What the task asks | Produce an exact copy of all the data below, dropping every image.

Entries supplied |
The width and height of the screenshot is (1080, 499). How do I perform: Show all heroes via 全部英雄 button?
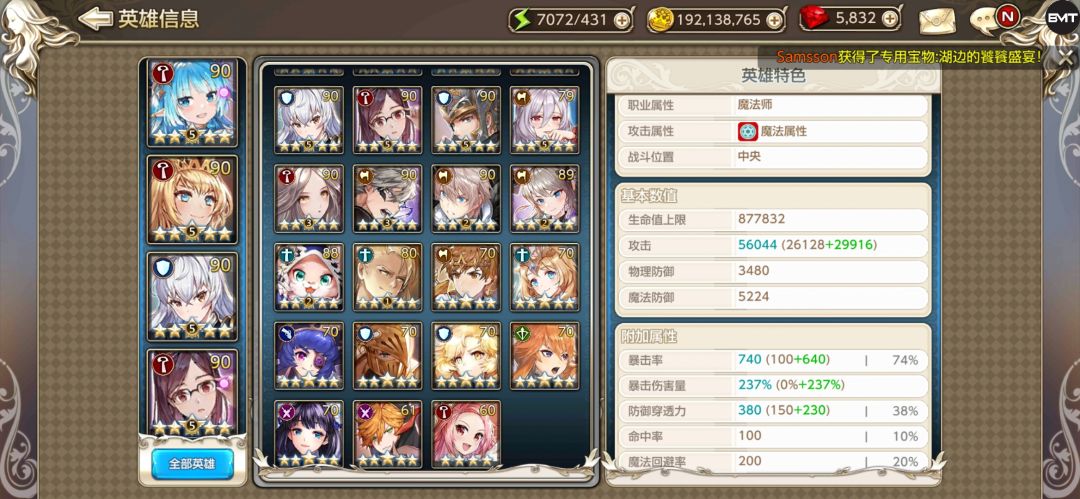click(x=192, y=464)
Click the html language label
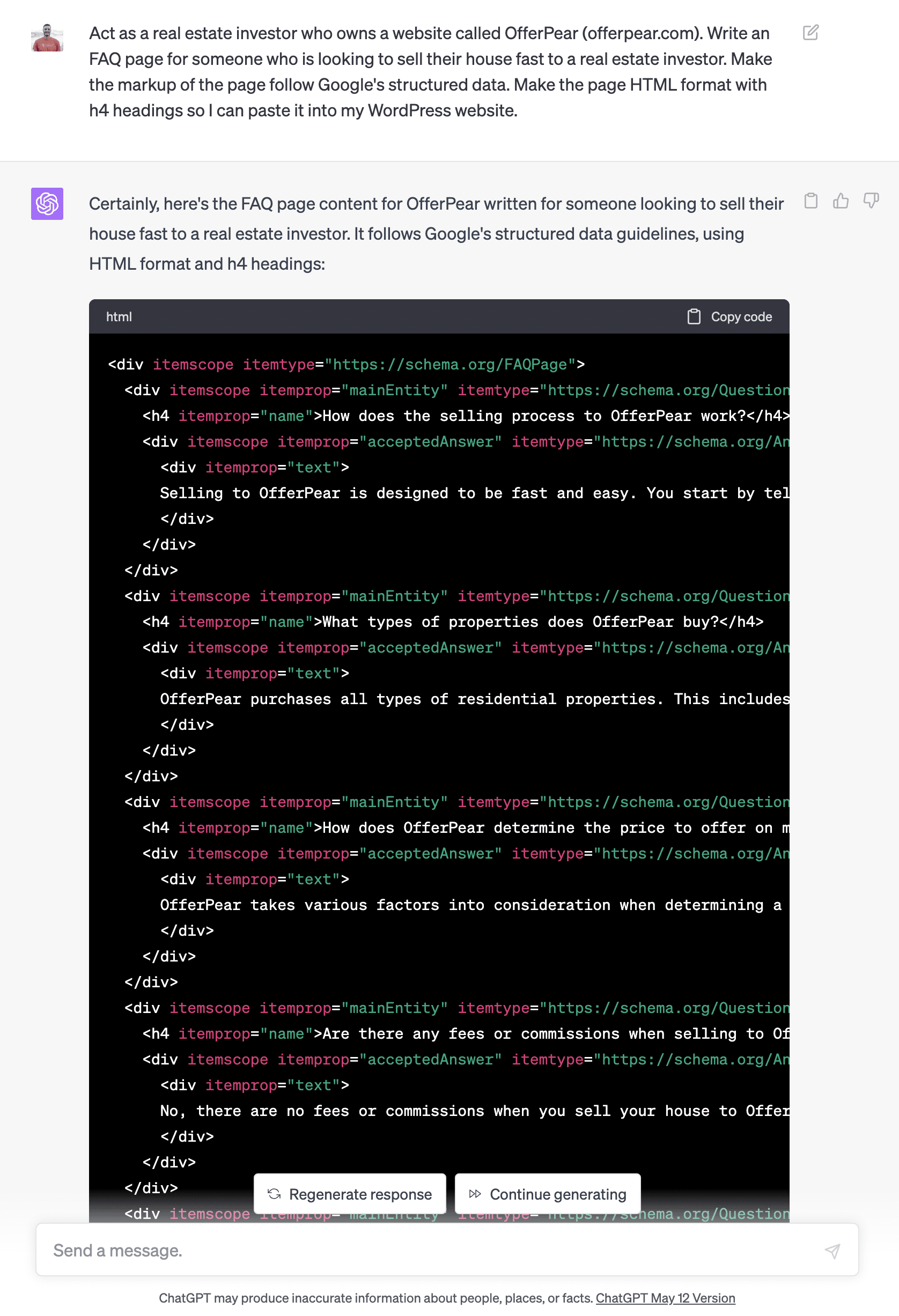Screen dimensions: 899x1316 pos(119,316)
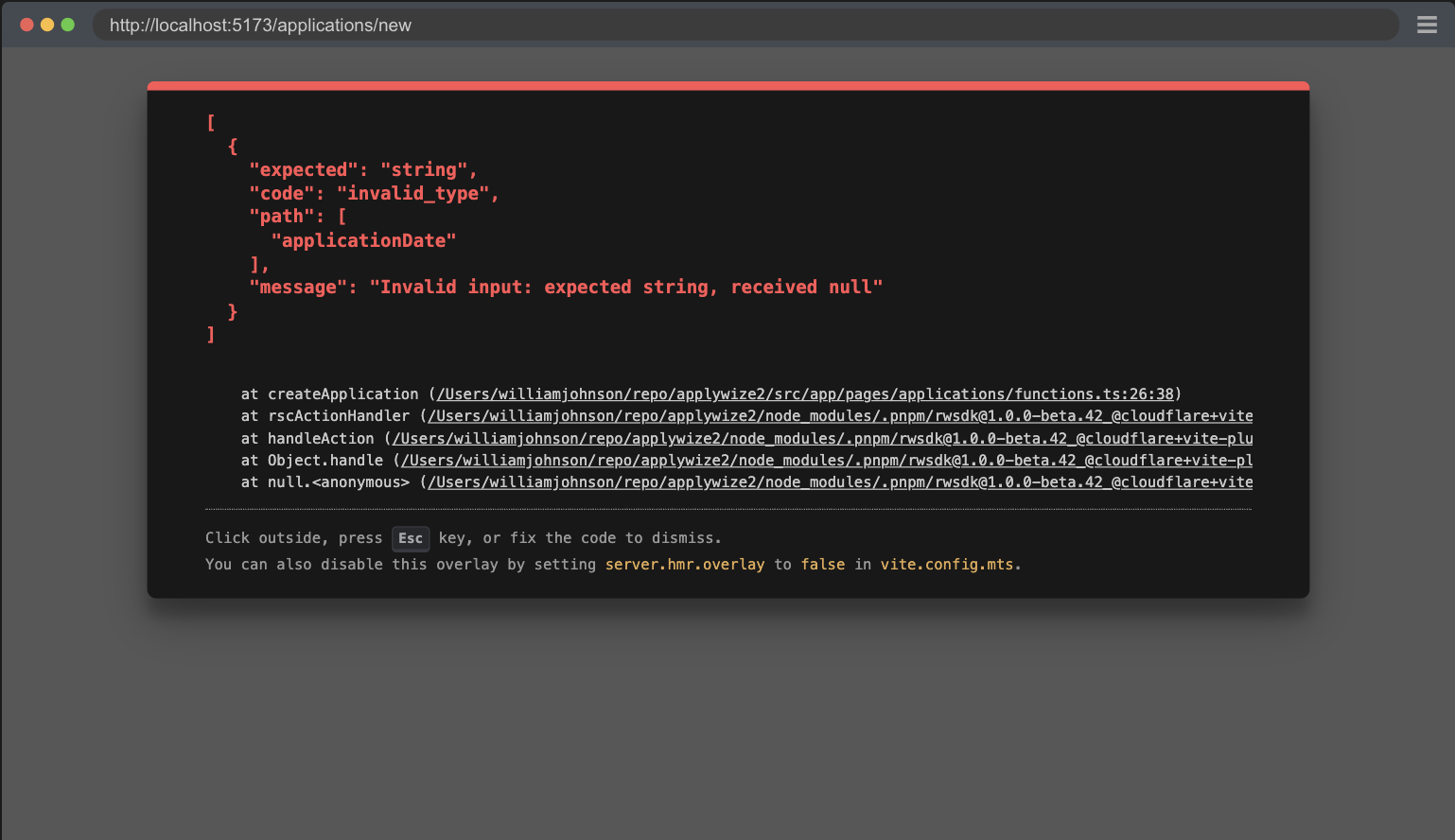Select the applicationDate path value in the JSON
Image resolution: width=1455 pixels, height=840 pixels.
364,240
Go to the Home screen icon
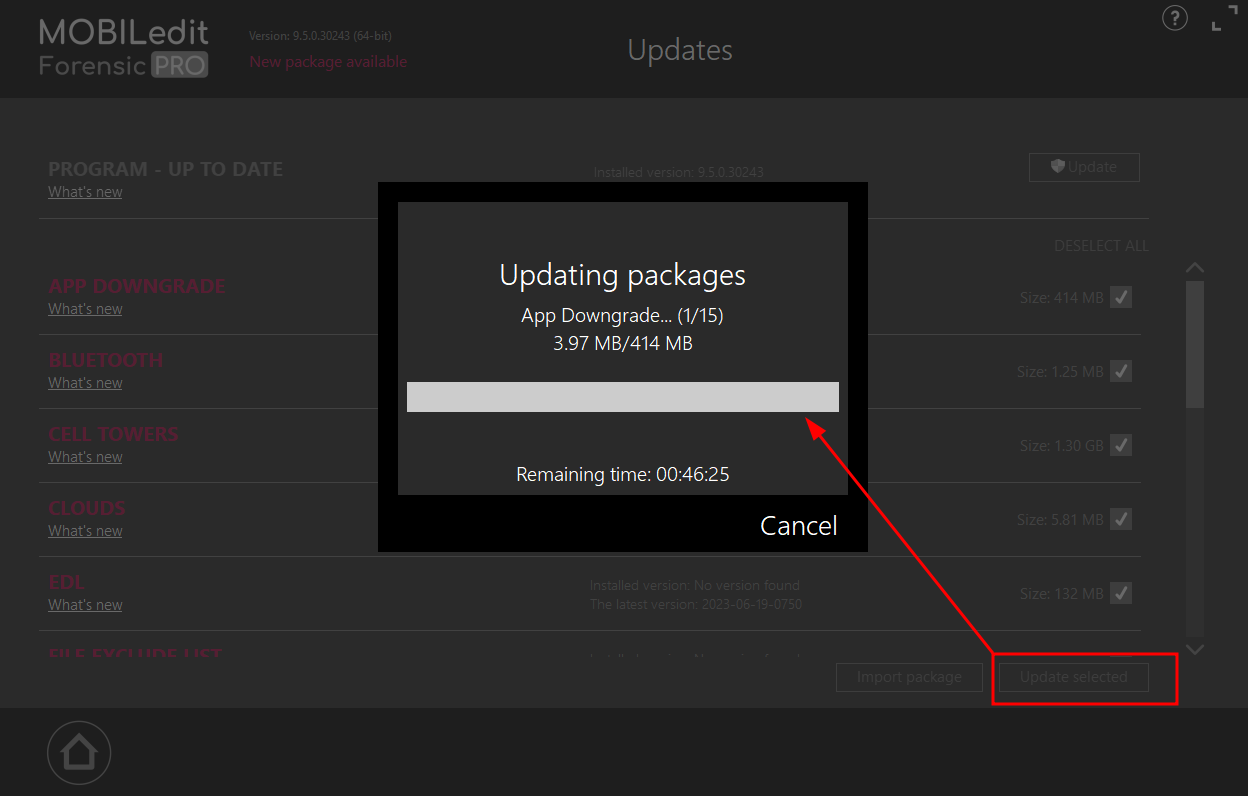The height and width of the screenshot is (796, 1248). [79, 751]
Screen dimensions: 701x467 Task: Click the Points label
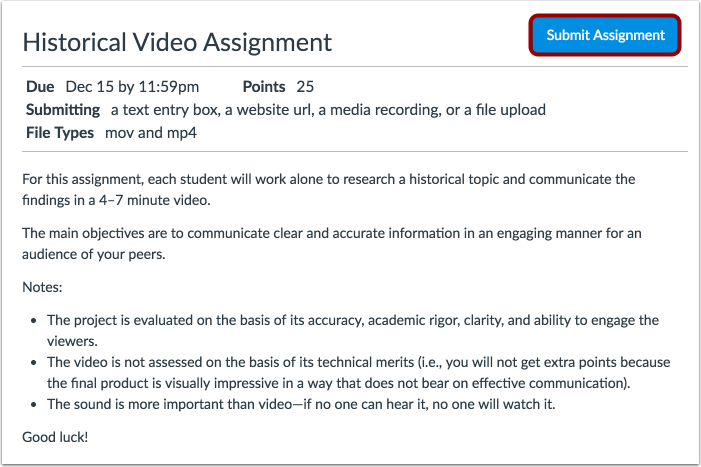pyautogui.click(x=264, y=87)
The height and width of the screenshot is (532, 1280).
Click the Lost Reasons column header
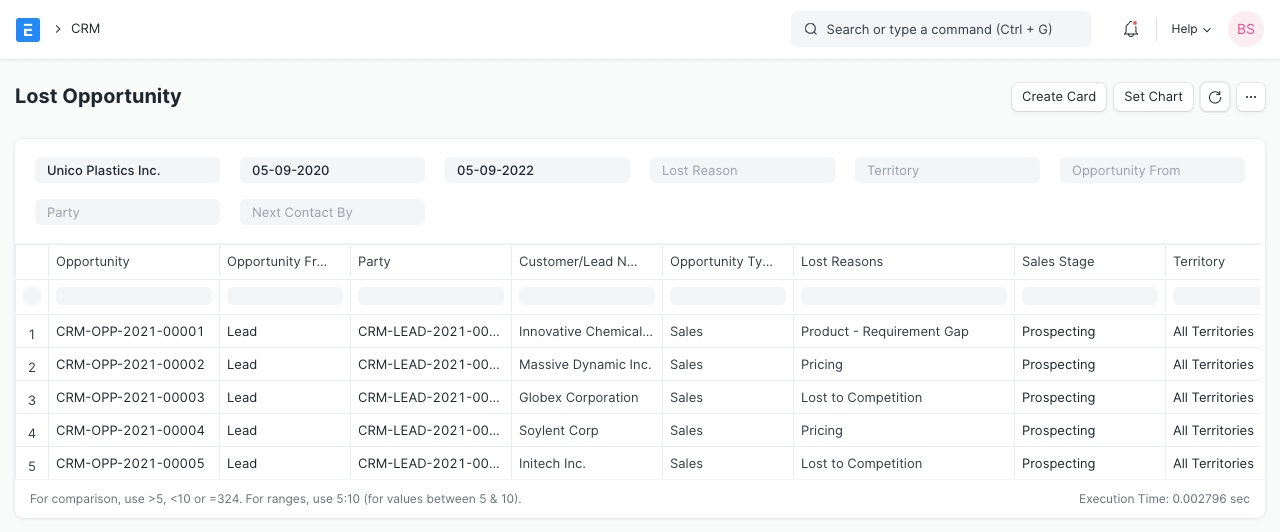click(x=842, y=262)
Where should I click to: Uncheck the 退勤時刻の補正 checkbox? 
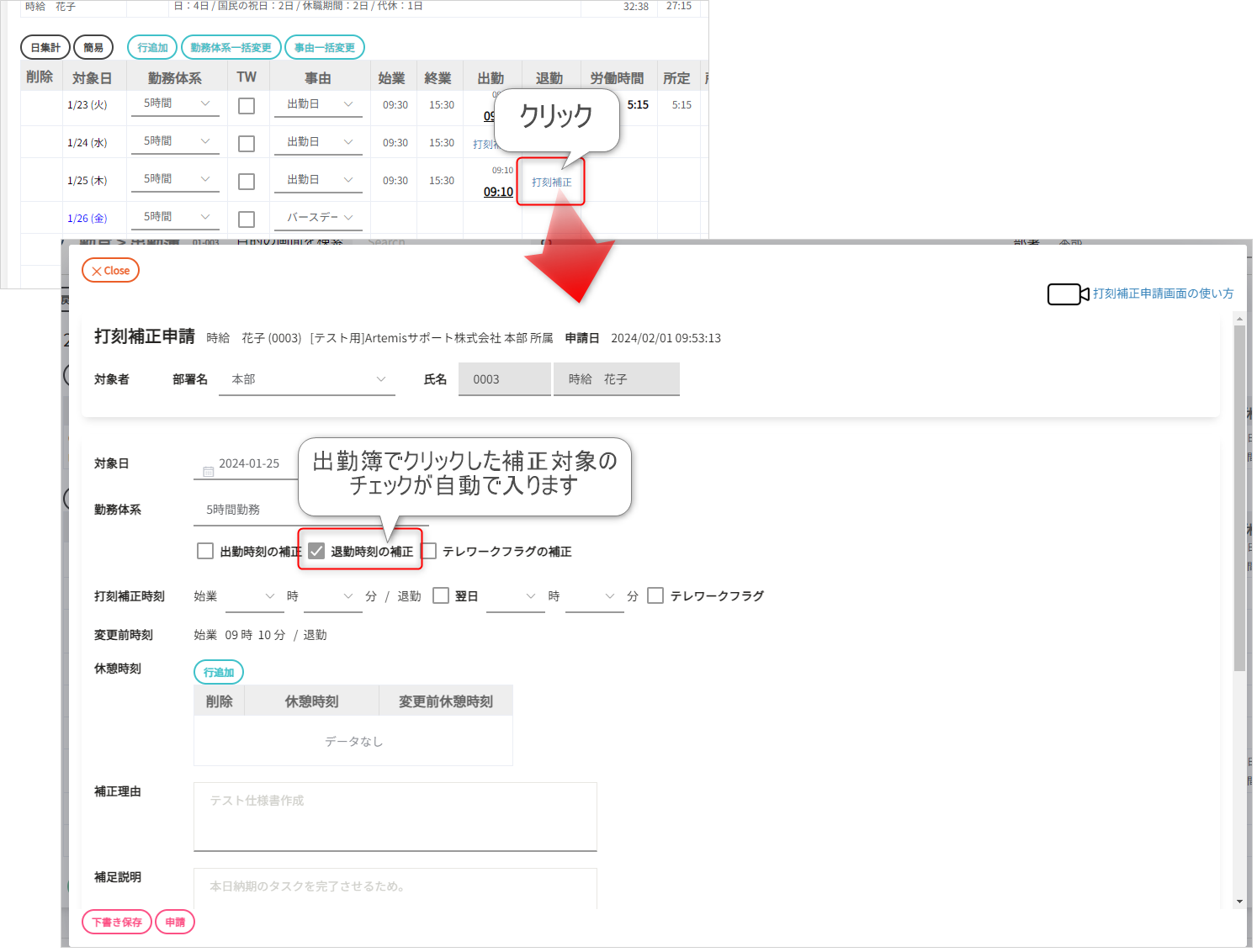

Expected output |
The width and height of the screenshot is (1080, 499). How do I perform: Show all heroes via 全部英雄 button?
click(x=192, y=464)
Click the html language label
Screen dimensions: 899x1316 pos(119,316)
Select the applicationDate path value in the JSON
Image resolution: width=1455 pixels, height=840 pixels.
364,240
Go to the Home screen icon
The height and width of the screenshot is (796, 1248). [79, 751]
Screen dimensions: 701x467 Task: Click the Points label
pyautogui.click(x=264, y=87)
The height and width of the screenshot is (532, 1280).
Click the Lost Reasons column header
click(x=842, y=262)
Where should I click to: Uncheck the 退勤時刻の補正 checkbox? 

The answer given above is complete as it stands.